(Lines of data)
○ ○ ○ ○ ○ ○ ○
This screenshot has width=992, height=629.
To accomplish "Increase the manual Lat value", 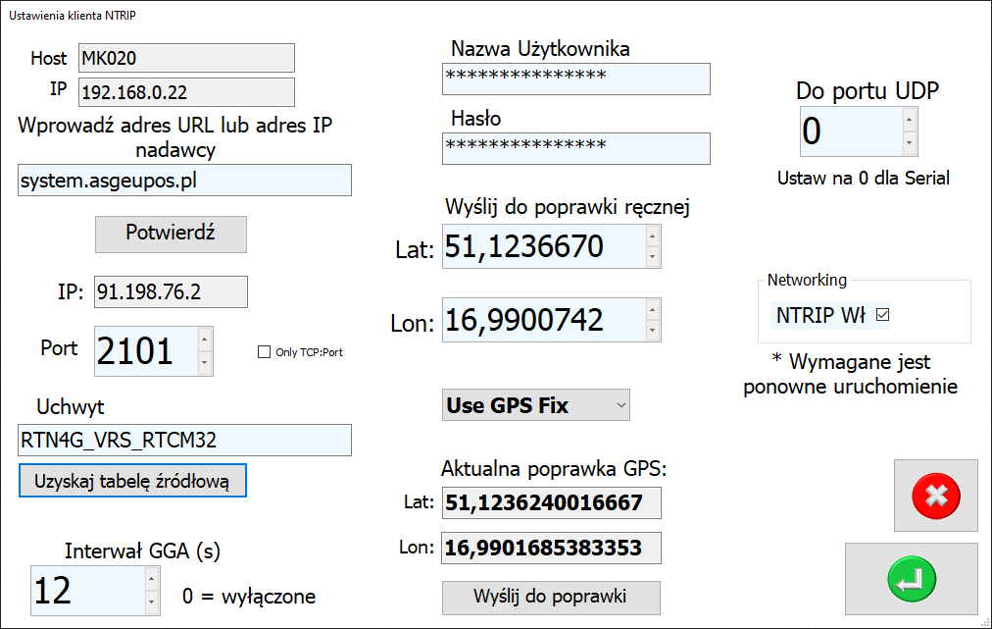I will tap(652, 236).
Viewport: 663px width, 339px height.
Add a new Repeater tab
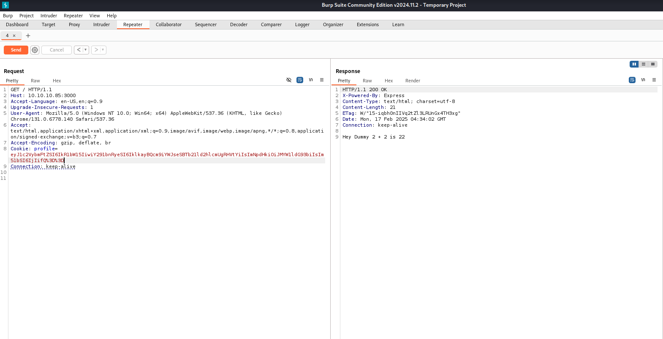click(x=28, y=36)
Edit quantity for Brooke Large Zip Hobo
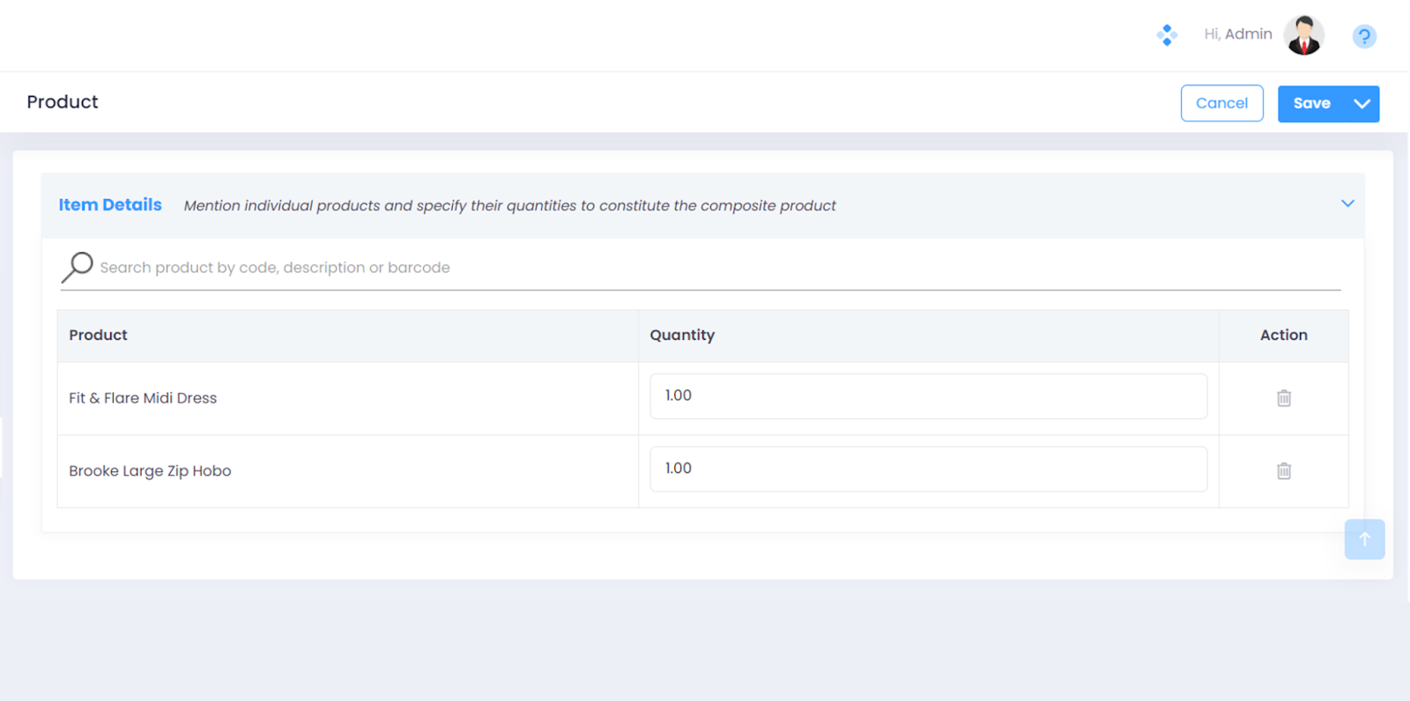The width and height of the screenshot is (1410, 701). click(x=928, y=469)
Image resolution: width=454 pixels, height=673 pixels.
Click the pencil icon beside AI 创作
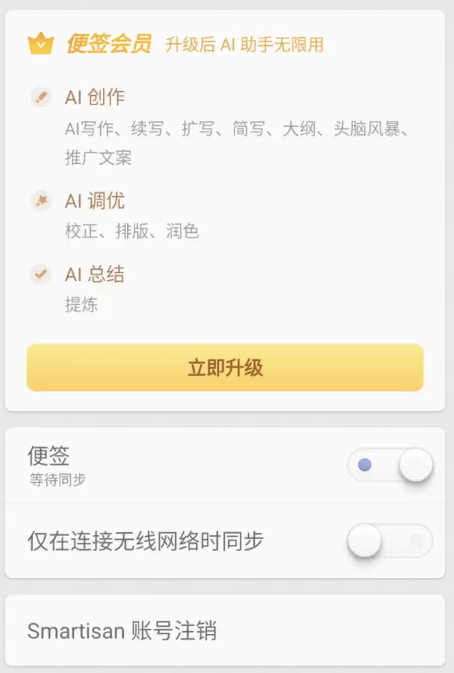(x=41, y=96)
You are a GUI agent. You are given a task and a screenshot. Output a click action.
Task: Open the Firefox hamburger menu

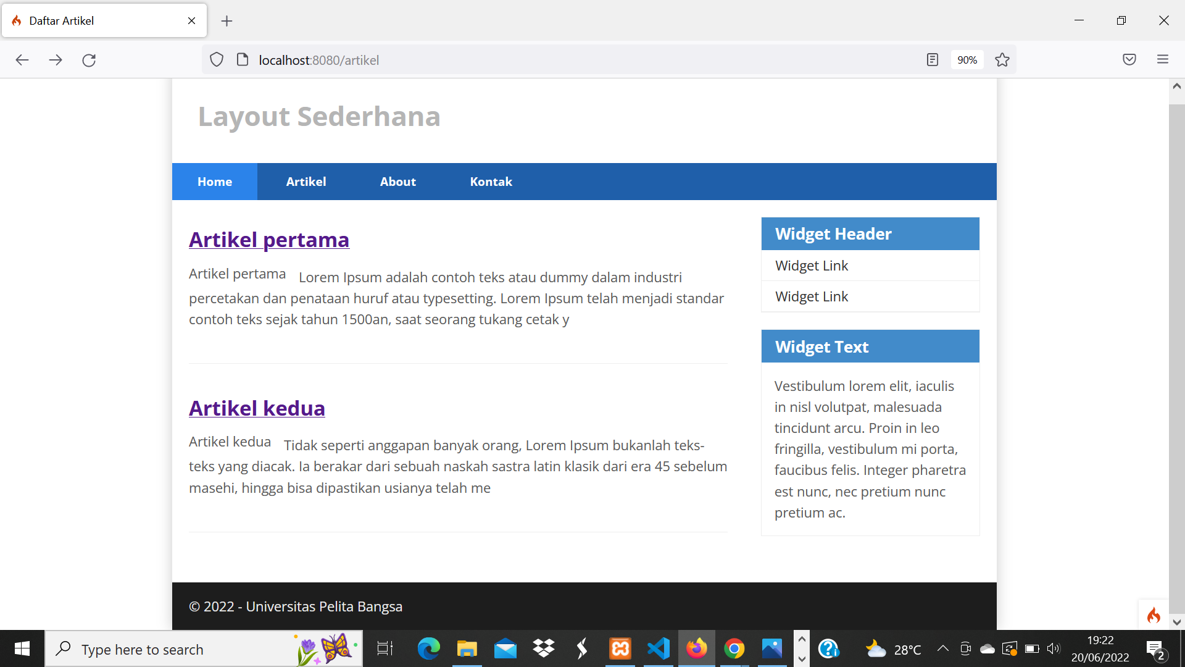pos(1163,59)

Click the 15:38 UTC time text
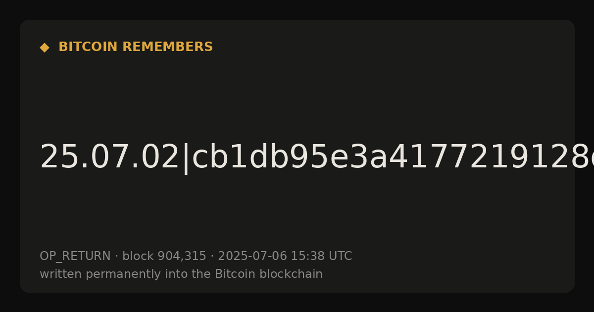click(x=321, y=257)
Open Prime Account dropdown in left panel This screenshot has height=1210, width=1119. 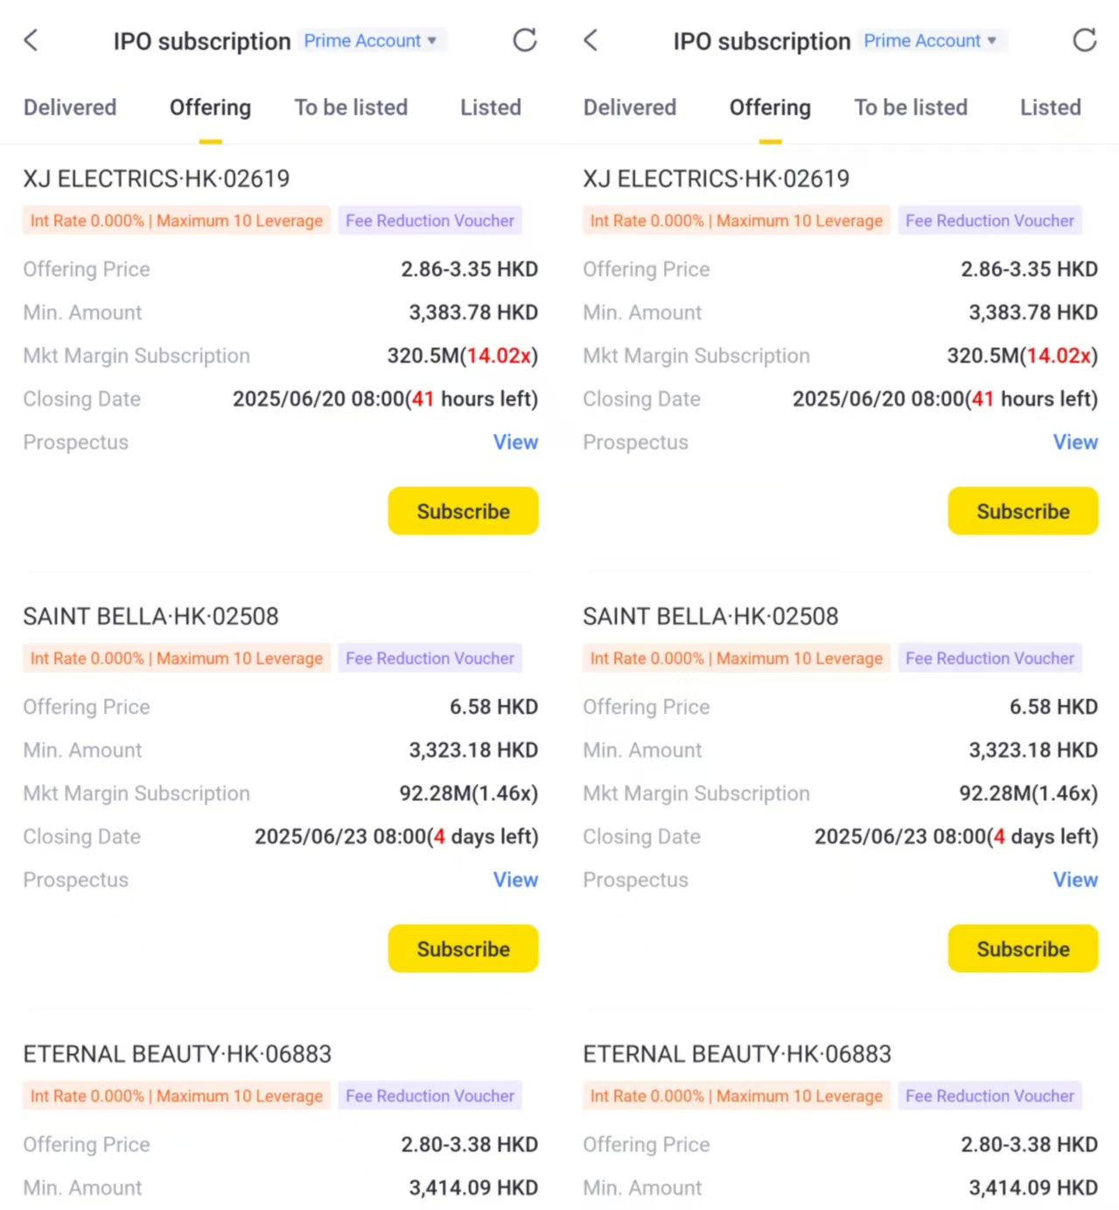pos(370,41)
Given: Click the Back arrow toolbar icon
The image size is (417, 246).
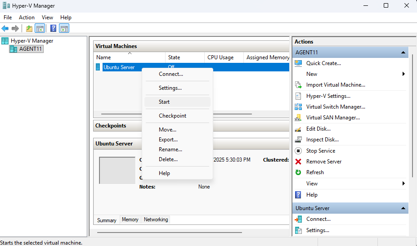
○ ○ ○ ○ ○ ○ ○
## PROBLEM DETAILS
Return the lines starting at the one containing "Viewport: 663px width, 339px height." and ending at the one containing "(x=41, y=96)", both included, word for word. Omit the pictures.

## SOLUTION FOR THIS EXERCISE
Viewport: 663px width, 339px height.
Add a new Repeater tab
click(x=28, y=36)
Edit quantity for Brooke Large Zip Hobo
The width and height of the screenshot is (1410, 701). click(x=928, y=469)
Image resolution: width=454 pixels, height=673 pixels.
Click the pencil icon beside AI 创作
(x=41, y=96)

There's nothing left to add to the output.